VORLIEGENDER TEXTAUSZUG:
▶
Jede Form der Klassengesellschaft — die Sklavenhaltergesellschaft, der Feudalismus, der Kapitalismus — ist also eine Diktatur einer herrschenden Klasse. Die Form des Staates verändert sich. In der kapitalistischen — der bürgerlichen — Gesellschaft mag sie mehr oder weniger demokratisch sein. Sie kann parlamentarische Wahlen auf der Grundlage des allgemeinen Wahlrechts zulassen. Sie bleibt jedoch immer eine Diktatur, eine „Diktatur der Bourgeoisie, verhüllt durch parlamentarische Formen“ (LW 30, S. 84).

„Die bürgerliche Demokratie, deren Wert für die Erziehung des Proletariats und für seine Schulung zum Kampf unbestreitbar ist, bleibt stets beschränkt, heuchlerisch, verlogen und falsch, ist stets eine Demokratie für die Reichen und Betrug für die Armen.“ (LW 28, S. 97)

Lenin drängte folglich die Arbeiter einerseits, die bürgerlich-demokratischen Rechte voll auszunutzen, und zwar „im Geiste des konsequentesten und revolutionär entschiedensten Demokratismus“ (LW 21, S. 416). Er warnte sie jedoch gleichzeitig vor der Illusion, die Macht sei durch parlamentarische Mittel zu erobern. Das war der Hauptstreitpunkt der Auseinandersetzung zwischen ihm und den Revisionisten seiner Zeit:

„Das Gefährlichste an der Berner Internationale ist das Lippenbekenntnis zur Diktatur des Proletariats. ( ... ) Man versucht, die Diktatur des Proletariats in Worten anzuerkennen, um daneben insgeheim den ,Willen der Mehrheit’, das ,allgemeine Stimmrecht’ (wie es eben Kautsky tut), den bürgerlichen Parlamentarismus, den Verzicht auf die völlige Vernichtung, Zertrümmerung, das völlige Zerbrechen des gesamten bürgerlichen Staatsapparats durchzuschmuggeln. Diese neuen Ausflüchte, diese neuen Schlupflöcher des Reformismus muß man am meisten fürchten.
◀
AUFGABENLISTE:
1) Wovor warnte Lenin laut dem Textauszug über die bürgerliche Demokratie die Arbeiter?
2) Führe den Textauszug über Lenins Kritik an der bürgerlichen Demokratie im Anschluss an seinen letzten Satz weiter.
Die Datensätze stehen in keinem Zusammenhang mit dem Textauszug.

AUSGELESENE DATEN:
▶
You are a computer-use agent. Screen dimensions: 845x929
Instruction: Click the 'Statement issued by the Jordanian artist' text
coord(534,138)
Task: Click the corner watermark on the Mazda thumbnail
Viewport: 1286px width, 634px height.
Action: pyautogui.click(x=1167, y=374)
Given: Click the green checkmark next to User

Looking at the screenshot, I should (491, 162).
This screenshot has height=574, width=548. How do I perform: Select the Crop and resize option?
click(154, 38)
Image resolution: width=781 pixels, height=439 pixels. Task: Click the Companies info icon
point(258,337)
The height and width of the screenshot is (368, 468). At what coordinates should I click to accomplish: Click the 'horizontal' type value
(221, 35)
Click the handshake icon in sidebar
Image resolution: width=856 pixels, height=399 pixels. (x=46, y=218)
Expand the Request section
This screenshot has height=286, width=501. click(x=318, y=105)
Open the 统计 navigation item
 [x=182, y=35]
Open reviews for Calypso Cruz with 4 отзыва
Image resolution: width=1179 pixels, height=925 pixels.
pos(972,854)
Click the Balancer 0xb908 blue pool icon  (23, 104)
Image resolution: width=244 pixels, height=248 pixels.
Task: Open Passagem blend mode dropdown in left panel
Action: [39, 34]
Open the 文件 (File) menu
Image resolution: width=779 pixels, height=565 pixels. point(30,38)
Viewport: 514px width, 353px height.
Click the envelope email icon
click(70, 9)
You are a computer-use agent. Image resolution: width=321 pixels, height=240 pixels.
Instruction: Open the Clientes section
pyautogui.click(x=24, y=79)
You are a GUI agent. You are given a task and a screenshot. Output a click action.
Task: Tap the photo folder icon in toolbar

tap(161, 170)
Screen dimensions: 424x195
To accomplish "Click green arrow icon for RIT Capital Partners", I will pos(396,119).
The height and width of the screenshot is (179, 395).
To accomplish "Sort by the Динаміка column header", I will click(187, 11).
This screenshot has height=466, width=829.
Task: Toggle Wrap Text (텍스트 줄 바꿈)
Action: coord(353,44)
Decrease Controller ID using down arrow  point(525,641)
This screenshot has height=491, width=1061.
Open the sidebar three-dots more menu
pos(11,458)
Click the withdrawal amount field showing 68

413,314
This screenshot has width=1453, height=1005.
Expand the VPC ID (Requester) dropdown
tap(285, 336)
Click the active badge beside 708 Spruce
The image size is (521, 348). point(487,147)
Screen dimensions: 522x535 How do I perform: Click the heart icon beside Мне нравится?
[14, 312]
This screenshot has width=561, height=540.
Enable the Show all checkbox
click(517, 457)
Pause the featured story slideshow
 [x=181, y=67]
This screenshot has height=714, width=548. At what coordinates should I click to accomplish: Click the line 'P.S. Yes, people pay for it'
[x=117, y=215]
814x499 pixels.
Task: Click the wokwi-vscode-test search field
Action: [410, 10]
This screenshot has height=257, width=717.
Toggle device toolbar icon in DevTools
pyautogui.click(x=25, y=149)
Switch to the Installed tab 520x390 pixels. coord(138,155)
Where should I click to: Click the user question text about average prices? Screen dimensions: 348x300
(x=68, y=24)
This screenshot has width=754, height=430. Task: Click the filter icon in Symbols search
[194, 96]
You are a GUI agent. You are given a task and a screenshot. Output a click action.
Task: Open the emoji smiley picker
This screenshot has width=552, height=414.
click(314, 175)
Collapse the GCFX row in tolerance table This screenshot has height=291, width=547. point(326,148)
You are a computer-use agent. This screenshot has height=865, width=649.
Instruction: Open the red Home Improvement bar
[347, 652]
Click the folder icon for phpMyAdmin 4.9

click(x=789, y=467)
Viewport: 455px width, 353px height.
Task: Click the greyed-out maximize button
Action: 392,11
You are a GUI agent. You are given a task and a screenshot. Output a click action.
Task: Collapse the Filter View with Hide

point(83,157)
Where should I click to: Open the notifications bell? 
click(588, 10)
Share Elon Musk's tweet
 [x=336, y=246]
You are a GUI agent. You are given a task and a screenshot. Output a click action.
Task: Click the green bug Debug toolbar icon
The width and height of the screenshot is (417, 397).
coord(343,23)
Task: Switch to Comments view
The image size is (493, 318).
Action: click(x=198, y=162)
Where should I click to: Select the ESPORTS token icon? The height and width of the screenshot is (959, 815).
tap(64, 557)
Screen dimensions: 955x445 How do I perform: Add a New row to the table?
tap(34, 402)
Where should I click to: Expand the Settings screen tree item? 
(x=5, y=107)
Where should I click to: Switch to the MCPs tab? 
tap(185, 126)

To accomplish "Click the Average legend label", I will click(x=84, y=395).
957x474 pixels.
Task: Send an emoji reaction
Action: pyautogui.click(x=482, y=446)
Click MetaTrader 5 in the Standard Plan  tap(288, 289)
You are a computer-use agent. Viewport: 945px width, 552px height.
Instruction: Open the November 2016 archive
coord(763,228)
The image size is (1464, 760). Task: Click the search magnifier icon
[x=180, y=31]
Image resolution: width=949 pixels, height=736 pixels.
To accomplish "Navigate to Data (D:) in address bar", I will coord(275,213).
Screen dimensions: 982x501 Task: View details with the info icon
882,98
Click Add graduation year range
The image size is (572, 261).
◀
LÖSUNGEN:
1) Vor der Illusion, die Macht sei durch parlamentarische Mittel zu erobern.

2)
Die Diktatur des Proletariats wäre unmöglich, wenn die Mehrheit der Bevölkerung nicht aus Proletariern und Halbproletariern bestünde. Diese Wahrheit versuchen die Kautsky und Co. dahingehend zu verfälschen, daß die ,Mehrheit der Stimmen’ notwendig sei, um die Diktatur des Proletariats als ,zu Recht’ anzuerkennen.

Komische Pedanten! Sie haben nicht begriffen, daß das Stimmrecht im Rahmen, in den Institutionen, unter den Gepflogenheiten des bürgerlichen Parlamentarismus einen Teil des bürgerlichen Staatsapparats darstellt, den man von oben bis unten zertrümmern und zerbrechen muß, um die Diktatur des Proletariats zu verwirklichen, um von der bürgerlichen Demokratie zur proletarischen Demokratie überzugehen.“ (LW 29, S. 502)

Jeder Versuch also, mit Hilfe des bürgerlichen Staatsapparates das bürgerliche Recht abzuschaffen, ist zum Scheitern verurteilt — ist es doch gerade die Aufgabe dieses Staatsapparates, das bürgerliche Recht zu schützen.

So ist es klar, daß der bürgerliche Staat nur durch Gewalt gestürzt werden kann. Die Diktatur der Bourgeoisie muß durch die Diktatur des Proletariats ersetzt werden:

Diese Diktatur trat in Rußland dadurch in Erscheinung, daß das Proletariat, unterstützt von der annen Bauernschaft, die Staatsgewalt den feudalen Grundbesitzern und der Großbourgeoisie, der Kapitalistenklasse, aus der Hand nahm.

Nach seiner Machtergreifung schafft das Proletariat die bürgerliche Demokratie ab und ersetzt sie durch die proletarische Demokratie:

„Das Proletariat ergreift die Macht, wird zur herrschenden Klasse, zertrümmert den bürgerlichen Parlamentarismus und die bürgerliche Demokratie, unterdrückt die Bourgeoisie, unterdrückt alle Versuche aller anderen Klassen, zum Kapitalismus zurückzukehren; es gibt den Werktätigen wirkliche Freiheit und Gleichheit (was nur bei Aufhebung des Privateigentums an den Produktionsmitteln zu verwirklichen ist), gibt ihnen nicht nur ,Rechte’, sondern die reale Nutzung dessen, was der Bourgeoisie weggenommen worden ist.“ (LW 29, S. 503f.)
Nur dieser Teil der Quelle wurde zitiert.